Em sua experiência, essa aproximação é uma tarefa dolorosa. “Muitas vezes esse processo abre uma caixa de pandora e passamos a perceber a complexidade, as ausências, fragilidades e até mesmo brutalidades. É claro que nós não damos conta de tudo, mas fazemos o nosso melhor diante das condições que são oferecidas, e aprender a se comunicar com eles é uma dessas necessidades.”
Para Ives, que também é coordenador pedagógico do ensino médio do ISEPAM (Instituto Superior de Educação Professor Aldo Muylaert), os profissionais da educação precisam entender que dedicar tempo de aula para conversar com os estudantes não é perder, é ganhar. “Se incrementa a construção de relações afetivas e, lá na frente, também melhora a aprendizagem.” Ele defende a construção coletiva e colaborativa de um protocolo de segurança para que todos os agentes da comunidade escolar – alunos, professores, diretores, gestores e famílias – saibam como encaminhar casos problemáticos e acionar profissionais de outras áreas quando necessário.
Discurso de ódio e intolerância em sala de aula
Há disciplinas em que o discurso de ódio de alguns estudantes aparece com mais frequência. É o caso de Filosofia, como conta a professora Mayara Franca, do Centro de Ensino Médio (CEM) 02, localizado em Ceilândia (DF). Em sua aula, ela apresenta obras e conceitos de direitos humanos e os relaciona com racismo, violência de gênero e questões indígenas.
“Quando trazemos esses temas para a sala de aula, é muito nítido ver os incômodos, o senso comum que sobe no ar. Com certeza, tenho alunos que são mais intolerantes do que outros e isso eu sei detectar em poucas aulas”, conta Mayara. Ela reflete também sobre a diferença no discurso de ódio entre os gêneros: “Quando tenho uma estudante mulher com uma fala mais intolerante, é muito mais acessível entrar em contato com ela do que com os meninos. Tenho alunos que não gostam de mim porque eu vou combater aqueles discursos, não deixo isso crescer na minha sala e tomo atitudes, chamo a atenção, convoco os pais, dou advertência. O estudante que quiser trazer violência para dentro da minha aula vai ter dificuldade, porque eu não tolero.”
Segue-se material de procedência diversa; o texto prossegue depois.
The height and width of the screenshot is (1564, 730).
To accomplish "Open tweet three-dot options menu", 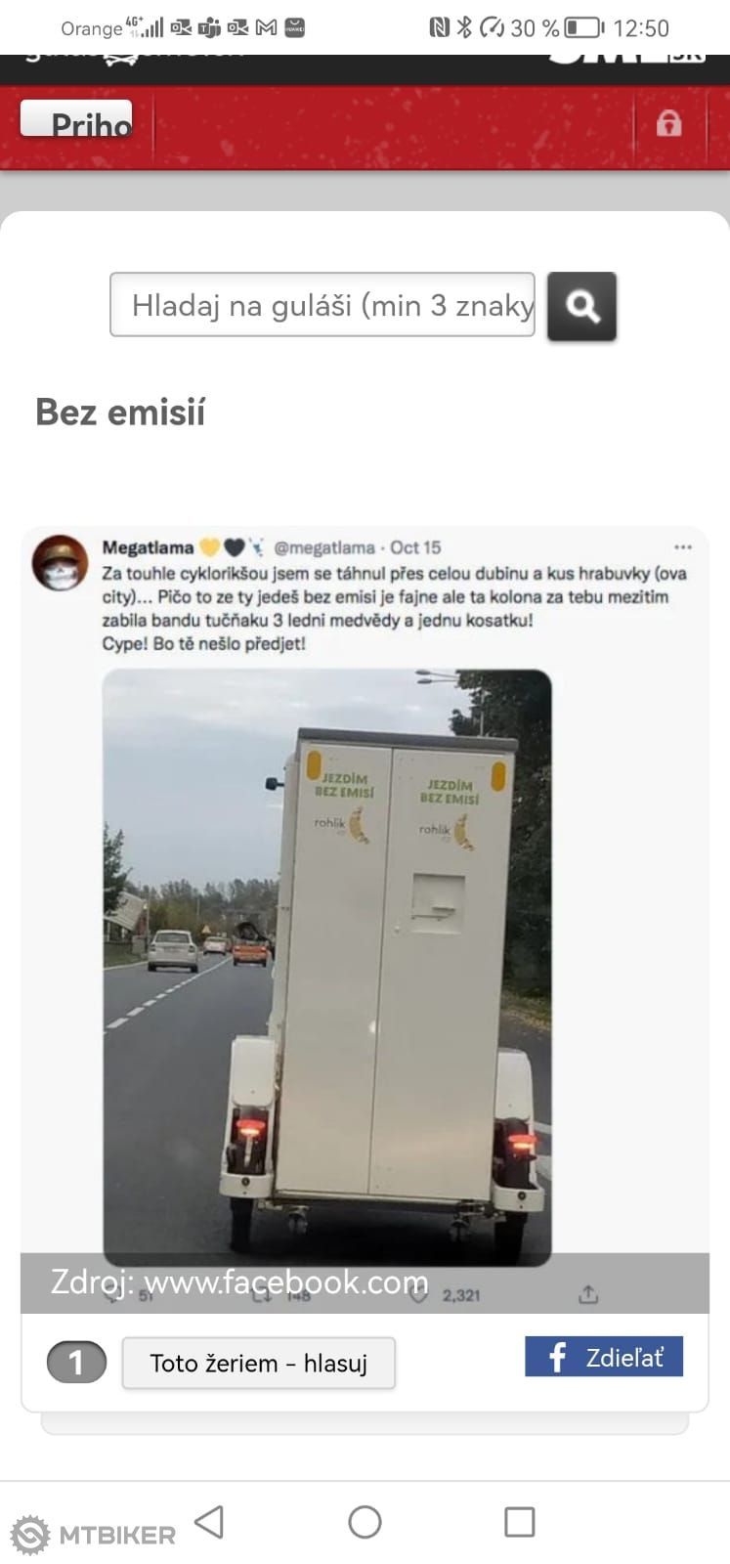I will [682, 547].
Mayara relata situações em que suas intervenções em prol de minorias e do respeito aos direitos humanos são repetidas e amplificadas pelos próprios estudantes. “A escola é uma voz dissonante na vida desses jovens. Talvez eu seja a única pessoa que eles vão ouvir falar de direitos humanos, de combater violências, porque na hora que eles vão para casa, entram na internet, esse não é o discurso da sociedade.”
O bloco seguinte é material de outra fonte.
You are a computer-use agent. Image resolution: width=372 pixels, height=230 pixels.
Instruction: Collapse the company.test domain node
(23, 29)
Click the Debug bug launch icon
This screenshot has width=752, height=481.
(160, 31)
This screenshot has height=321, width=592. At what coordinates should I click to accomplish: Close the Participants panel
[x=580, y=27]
No CEM 02, já aconteceu de um estudante ser transferido porque levou uma arma para a escola. Segundo a professora, ele se sentia alvo de piadas de um outro jovem e tinha a intenção de atacá-lo. Uma outra educadora o convenceu a desistir do plano maligno. Situações com porte de armas brancas, como facas, também já ocorreram. “É cada vez mais importante que o professor tenha um posicionamento firme e, para isso, não posso baixar minha cabeça por causa do medo. Esse é o meu trabalho.”
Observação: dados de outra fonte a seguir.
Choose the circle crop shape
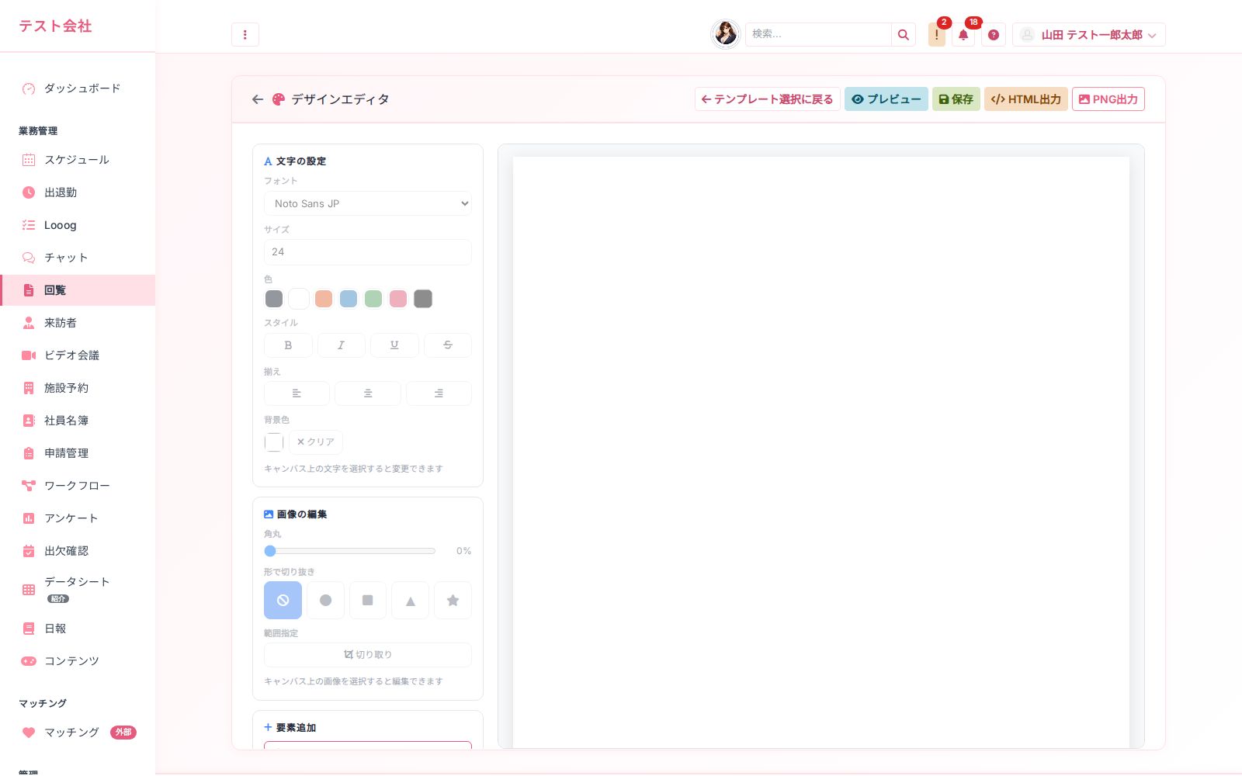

Escola democrática para fora do papel
A educadora joga luz para “todos os documentos oficiais que tratam sobre a educação brasileira”, como a LDB (Lei de Diretrizes e Bases), a BNCC (Base Nacional Comum Curricular), as Diretrizes Nacionais para Educação em Direitos Humanos e a própria Constituição Federal. “Todos eles defendem a educação para um estado democrático de direito, para o respeito aos direitos humanos, à pluralidade e à diversidade. As escolas precisam ser construídas em torno desses valores, onde o trabalho coletivo seja sólido e participativo.”
Os professores concordam que a gestão escolar deve investir em ressignificar os espaços da escola, promovendo ações de convivência como festas, torneios, concursos – e, acima de tudo, perguntar para os estudantes quais tipo de ações sociais eles gostariam de ter na escola.
“A escola precisa ser um espaço verdadeiramente democrático, onde as diferenças são vistas, sentidas e vividas no conflito que geram”, defende Robson Bueno, diretor da Escola Estadual de Ensino Integral João Franceschini, em Sumaré (SP). “Os educadores precisam estar preparados para esse conflito, para administrá-lo, para fazerem dele um espaço para a reflexão sobre os conteúdos simbólicos dos atos e das palavras ditas e não ditas.”
O diretor aponta que um dos principais desafios atuais da gestão escolar é romper com a cultura da punição, que identifica como “marcas da sociedade escravocrata”. “A democratização do espaço escolar se faz urgente, vejo como um imperativo a abertura dos espaços da escola para o diálogo, para o conflito. Só assim superaremos as atitudes de confronto que se fazem presentes no nosso dia a dia.”